Bu nedenle, burjuva restorasyonla olabilecek şey, emekçiler ve sermaye arasındaki bölüşümde köklü bir düzelme değil, mesela son 3 senedeki yıkımın toparlanıp 2019 düzeyine dönülmesi, “normalleşme”, normal bir sömürü temposunun organize edilmesidir.
Bunun ötesi mümkün mü? Elbette… Ama bu altılı masanın işi olmadığı gibi Türkiye kapitalizminin yapısal sınırları nedeniyle kolay değil. Daha ötesi, kapitalizmin de ötesine geçilmesini, en azından bunu talep eden bir mücadele hattının güçlenmesini ve siyasete güçlü müdahalesini gerektirir. Bugün, bunun önemli işaretlerini görmekteyiz ancak henüz yeterli olmadığı konusunda da, sanırım, hemfikiriz.

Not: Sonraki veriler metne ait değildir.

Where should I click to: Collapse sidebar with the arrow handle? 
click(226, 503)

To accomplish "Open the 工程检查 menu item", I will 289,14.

Kapitalizmin küresel durgunluğu ve Türkiye’nin küresel emek işbölümündeki rolü ışığında, ABD/AB ile Rusya/Çin arasındaki rekabet ile Türkiye’nin “restorasyon” olasılığı arasındaki ilişki ve çelişkileri nasıl yorumluyorsunuz?
ABD’nin dış politikasındaki güncel eksen “demokrat rejimler” ve “otoriter rejimler” arasındaki mücadele. Otoriter rejimlerden kasıt Rusya, Çin, İran, Kuzey Kore gibi ülkeler. Tabi, ABD’nin müttefiki olan Suudi Arabistan, Katar, Birleşik Arap Emirlikleri gibi şeriatçı krallıklar bu kategoriye girmiyor. Çünkü, günümüz dünyasında “düşman devletler”, dünyanın zayıflayan ama yine de en büyük gücü olan ABD emperyalizmi ve ittifaklarının çıkarları temelinde belirlenmektedir. Türkiye’deki burjuva muhalefetin restorasyon projesi de açıkça ifade edildiği üzere Batı emperyalizmi ve NATO ile uyumu esas alıyor. AKP döneminde çıkan pürüzlerin giderilmesini içeriyor. Öte yandan Erdoğan rejiminin dünyadaki az sayıdaki destekçilerinden biri olan Rusya, doğalgaz ödemelerinin ertelenmesi, swap anlaşmaları gibi desteklerle AKP-MHP ittifakının iktidarda kalmasını için elinden geleni yapacak gibi gözüküyor. Bugün, Türkiye’de, burjuva siyaset sahası, aynı zamanda emperyalist çekişme alanlarından biri olarak öne çıkmıştır.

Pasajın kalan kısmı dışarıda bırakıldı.